A cada cristiano le ha tocado vivir en su momento histórico y ha tenido que dar respuesta a los problemas que en ese momento se encontraba. El autor de la carta a los hebreos está muy preocupado por demostrar ante sus lectores que Jesús era el verdadero y único sumo sacerdote. La idea que tenían en aquel tiempo de sacerdote era la de una persona sagrada, que podía acceder al Santo del templo y entrar en relación directa con Dios, que podía interceder de una manera especial por su pueblo, que realizaba los sacrificios por sí mismo y por el pueblo que atraían sobre ellos el favor de Dios. Era su forma de decir ante sus lectores, de tradición judía, que Jesús era Dios y hombre a la vez, el perfecto mediador.
La realidad es que Jesús ejerció su ministerio sacerdotal de otra manera. No fue un sacerdote litúrgico. No anduvo por el templo de Jerusalén. Nació en la Galilea de los gentiles. Anduvo por los caminos de Palestina acercándose a todos, hablando con todos y sentándose a la mesa con todos, lo que le convertía oficialmente en un hombre “impuro”, lo más opuesto a la pureza ritual exigida a los sacerdotes. Para colmo, muere sí en Jerusalén pero condenado por las autoridades religiosas y su cuerpo queda fuera de las murallas, en el terreno de nadie.
Jesús fue sacerdote “de otra manera”
Pero he dicho que Jesús ejerció su ministerio sacerdotal. Lo que pasa es que lo hizo “de otra manera”. Su sacerdocio no era sagrado porque se apartase del pueblo. Al contrario, se hizo cercano a todos y llevó el amor de Dios a los más abandonados y marginados. No le hizo falta levantar ningún templo porque los caminos y las plazas fueron el lugar donde hizo presente a Dios. Celebró comidas con sus amigos y con todos los que lo invitaron, publicanos y fariseos, y convirtió aquellas comidas en un lugar de encuentro con Dios, donde a todos se les hacía más fácil comprender el amor inmenso, la misericordia y la bondad de Dios, al que llamaba Abbá.

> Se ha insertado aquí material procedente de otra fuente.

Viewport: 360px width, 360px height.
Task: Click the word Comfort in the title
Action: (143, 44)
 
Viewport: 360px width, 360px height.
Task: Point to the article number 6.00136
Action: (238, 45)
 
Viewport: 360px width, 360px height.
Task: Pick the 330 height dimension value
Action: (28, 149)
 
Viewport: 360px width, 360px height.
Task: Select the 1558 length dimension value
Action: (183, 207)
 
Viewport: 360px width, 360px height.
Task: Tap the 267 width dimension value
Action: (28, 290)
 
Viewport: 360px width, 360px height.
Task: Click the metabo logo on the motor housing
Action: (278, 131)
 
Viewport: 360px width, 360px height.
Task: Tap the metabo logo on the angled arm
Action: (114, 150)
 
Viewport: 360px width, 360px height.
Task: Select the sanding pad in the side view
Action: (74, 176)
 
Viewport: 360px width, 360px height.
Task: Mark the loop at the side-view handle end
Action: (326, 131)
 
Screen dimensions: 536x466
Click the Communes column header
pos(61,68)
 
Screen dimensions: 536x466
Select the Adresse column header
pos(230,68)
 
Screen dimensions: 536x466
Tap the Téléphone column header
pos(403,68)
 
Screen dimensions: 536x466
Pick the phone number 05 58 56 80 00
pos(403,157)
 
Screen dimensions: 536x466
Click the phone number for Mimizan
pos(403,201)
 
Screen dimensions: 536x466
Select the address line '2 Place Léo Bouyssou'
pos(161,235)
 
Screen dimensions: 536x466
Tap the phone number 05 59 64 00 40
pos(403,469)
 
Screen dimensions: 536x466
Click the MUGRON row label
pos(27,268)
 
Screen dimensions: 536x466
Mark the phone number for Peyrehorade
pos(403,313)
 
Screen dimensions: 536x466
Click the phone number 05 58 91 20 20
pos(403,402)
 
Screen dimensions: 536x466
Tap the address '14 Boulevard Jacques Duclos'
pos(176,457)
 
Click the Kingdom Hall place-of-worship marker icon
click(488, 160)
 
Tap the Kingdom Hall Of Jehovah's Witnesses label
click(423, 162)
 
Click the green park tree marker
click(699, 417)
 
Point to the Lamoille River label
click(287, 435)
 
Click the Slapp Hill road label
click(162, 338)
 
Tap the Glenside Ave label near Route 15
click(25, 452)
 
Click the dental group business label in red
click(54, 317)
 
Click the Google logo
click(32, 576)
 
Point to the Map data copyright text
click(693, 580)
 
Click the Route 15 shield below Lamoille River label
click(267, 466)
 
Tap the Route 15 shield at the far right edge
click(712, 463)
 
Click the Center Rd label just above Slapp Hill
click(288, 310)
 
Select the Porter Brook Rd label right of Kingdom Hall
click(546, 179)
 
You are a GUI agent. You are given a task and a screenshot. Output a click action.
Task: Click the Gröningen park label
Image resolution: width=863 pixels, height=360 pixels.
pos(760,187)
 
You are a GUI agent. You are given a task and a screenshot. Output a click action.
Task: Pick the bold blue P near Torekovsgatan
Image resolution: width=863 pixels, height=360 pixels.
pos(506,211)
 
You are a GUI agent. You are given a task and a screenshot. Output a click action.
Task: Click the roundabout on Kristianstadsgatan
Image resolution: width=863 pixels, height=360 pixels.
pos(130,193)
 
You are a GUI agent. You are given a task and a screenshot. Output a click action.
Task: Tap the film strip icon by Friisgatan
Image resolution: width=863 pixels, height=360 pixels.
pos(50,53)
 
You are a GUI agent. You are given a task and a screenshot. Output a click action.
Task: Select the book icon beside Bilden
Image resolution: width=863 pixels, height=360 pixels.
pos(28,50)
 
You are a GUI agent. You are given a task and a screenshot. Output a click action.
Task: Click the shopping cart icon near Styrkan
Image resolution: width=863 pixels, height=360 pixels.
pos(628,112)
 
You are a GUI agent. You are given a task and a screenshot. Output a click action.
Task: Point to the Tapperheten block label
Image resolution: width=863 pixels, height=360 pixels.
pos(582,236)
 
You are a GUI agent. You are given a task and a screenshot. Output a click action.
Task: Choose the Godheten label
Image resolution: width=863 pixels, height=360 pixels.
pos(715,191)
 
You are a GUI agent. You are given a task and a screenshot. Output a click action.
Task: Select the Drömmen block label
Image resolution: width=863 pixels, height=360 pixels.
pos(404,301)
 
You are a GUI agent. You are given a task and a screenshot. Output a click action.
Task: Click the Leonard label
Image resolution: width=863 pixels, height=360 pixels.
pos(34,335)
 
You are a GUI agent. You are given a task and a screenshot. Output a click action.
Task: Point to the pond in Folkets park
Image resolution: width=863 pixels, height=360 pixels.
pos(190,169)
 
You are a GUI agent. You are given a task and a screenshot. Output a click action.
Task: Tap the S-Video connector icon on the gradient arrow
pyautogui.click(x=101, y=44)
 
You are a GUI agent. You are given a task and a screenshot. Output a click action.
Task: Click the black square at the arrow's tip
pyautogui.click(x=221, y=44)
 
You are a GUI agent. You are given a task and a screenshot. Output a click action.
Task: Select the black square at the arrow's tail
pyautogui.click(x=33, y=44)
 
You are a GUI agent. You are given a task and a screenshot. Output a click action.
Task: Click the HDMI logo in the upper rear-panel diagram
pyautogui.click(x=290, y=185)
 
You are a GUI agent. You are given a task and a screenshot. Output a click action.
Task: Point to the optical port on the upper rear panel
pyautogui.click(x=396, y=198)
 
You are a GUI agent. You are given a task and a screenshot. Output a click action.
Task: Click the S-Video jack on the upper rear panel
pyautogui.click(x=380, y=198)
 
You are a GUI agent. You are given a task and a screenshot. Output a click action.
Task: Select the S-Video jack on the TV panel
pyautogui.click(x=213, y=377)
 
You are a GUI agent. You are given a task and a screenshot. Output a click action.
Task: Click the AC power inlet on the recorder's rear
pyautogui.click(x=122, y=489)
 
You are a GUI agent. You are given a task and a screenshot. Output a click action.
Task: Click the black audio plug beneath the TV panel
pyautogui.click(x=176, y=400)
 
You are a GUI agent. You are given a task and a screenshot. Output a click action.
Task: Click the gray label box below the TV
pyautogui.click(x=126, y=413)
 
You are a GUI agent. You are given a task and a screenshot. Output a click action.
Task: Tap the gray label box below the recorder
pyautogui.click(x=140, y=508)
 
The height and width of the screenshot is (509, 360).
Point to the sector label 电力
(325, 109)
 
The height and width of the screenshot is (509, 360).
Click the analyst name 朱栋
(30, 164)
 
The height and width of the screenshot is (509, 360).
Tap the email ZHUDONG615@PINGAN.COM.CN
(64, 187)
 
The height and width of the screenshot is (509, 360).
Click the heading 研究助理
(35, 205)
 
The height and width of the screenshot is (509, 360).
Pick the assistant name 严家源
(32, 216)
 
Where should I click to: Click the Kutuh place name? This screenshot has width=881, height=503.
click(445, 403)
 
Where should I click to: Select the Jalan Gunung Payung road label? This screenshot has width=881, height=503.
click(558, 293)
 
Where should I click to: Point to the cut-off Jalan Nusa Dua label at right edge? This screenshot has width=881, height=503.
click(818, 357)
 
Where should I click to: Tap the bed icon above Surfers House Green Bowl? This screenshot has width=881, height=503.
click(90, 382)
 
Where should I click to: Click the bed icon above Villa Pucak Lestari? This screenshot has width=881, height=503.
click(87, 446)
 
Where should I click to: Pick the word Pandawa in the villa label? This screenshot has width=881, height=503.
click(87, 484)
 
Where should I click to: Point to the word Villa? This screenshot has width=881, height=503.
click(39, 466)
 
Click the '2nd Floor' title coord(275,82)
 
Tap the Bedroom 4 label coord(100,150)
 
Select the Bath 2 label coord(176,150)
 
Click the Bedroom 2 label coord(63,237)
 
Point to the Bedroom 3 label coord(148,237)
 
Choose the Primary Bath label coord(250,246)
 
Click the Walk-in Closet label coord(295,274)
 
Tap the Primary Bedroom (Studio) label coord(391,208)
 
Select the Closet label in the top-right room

El Evangelio de hoy nos muestra a Jesús en plena realización de su ministerio sacerdotal. Ante la necesidad gritada y voceada por Bartimeo, Dios no permanece indiferente. Ni Jesús, su sacerdote tampoco. Le devuelve la vista pero también le devuelve la dignidad. Le hace ver que ha sido su misma fe la que le ha curado. Y Bartimeo se integra de nuevo en la vida, en la sociedad. El que estaba sentado al borde del camino, se levanta y camina con los demás. Dios se ha acercado a él y le ha sanado. Para Bartimeo la realidad de Dios se ha hecho tan clara a través de Jesús que no puede sino seguirlo. Jesús es el sacerdote que levanta a los caídos, que consuela a los tristes, que nos devuelve la esperanza y nos ayuda a recobrar la fe que tenemos dentro de nosotros, como dice la primera lectura del profeta Jeremías.
Vivir sacerdotalmente
En la Iglesia hemos dejado un poco en el olvido que somos un pueblo sacerdotal, que todos somos sacerdotes y estamos llamados a ser, como Jesús, mediadores de la presencia bondadosa y salvadora de Dios entre los hombres y las mujeres de nuestro tiempo. Hemos dado tanta importancia al ministerio ordenado que se nos ha olvidado que todos somos sacerdotes. Y que es deber y obligación de todos y todas, que nos decimos discípulos de Jesús, vivir sacerdotalmente al estilo de Jesús.
Para ser sacerdote de esa manera no hace falta estudiar teología. Basta con ser ministro de la gracia de Dios para los hermanos y hermanas. Recuerdo cuando hice el camino de Santiago, una peregrinación muy tradicional en Europa, y llegué a un refugio en un pequeño pueblo castellano. Junto conmigo, antes y después, llegaron a aquel refugio otros caminantes, más o menos doloridos y cansados. Regentaba el refugio, una vieja casa de pueblo medio abandonada, una chica joven. Pues bien, aquella chica tuvo el arte de convertir a aquel grupo de caminantes en una familia. A unos los hizo limpiar la casa, a otros preparar agua para los que tenían los pies cansados, a otros pelar patatas para la cena. Y al final nos sentó a todos en torno a la mesa común en una cena que tuvo mucho de Eucaristía.
No se trata de poner en duda la importancia y necesidad del ministerio ordenado, de los que llamamos habitualmente “sacerdotes”. Ya se habla mucho de ellos. Hoy conviene resaltar con fuerza el carácter sacerdotal de todo cristiano. Para que todos seamos capaces de celebrar eucaristías en la vida que repliquen y multipliquen el efecto sanador, salvador, reconciliador, de la Eucaristía que, presidida por el ministro ordenado, celebramos cada domingo.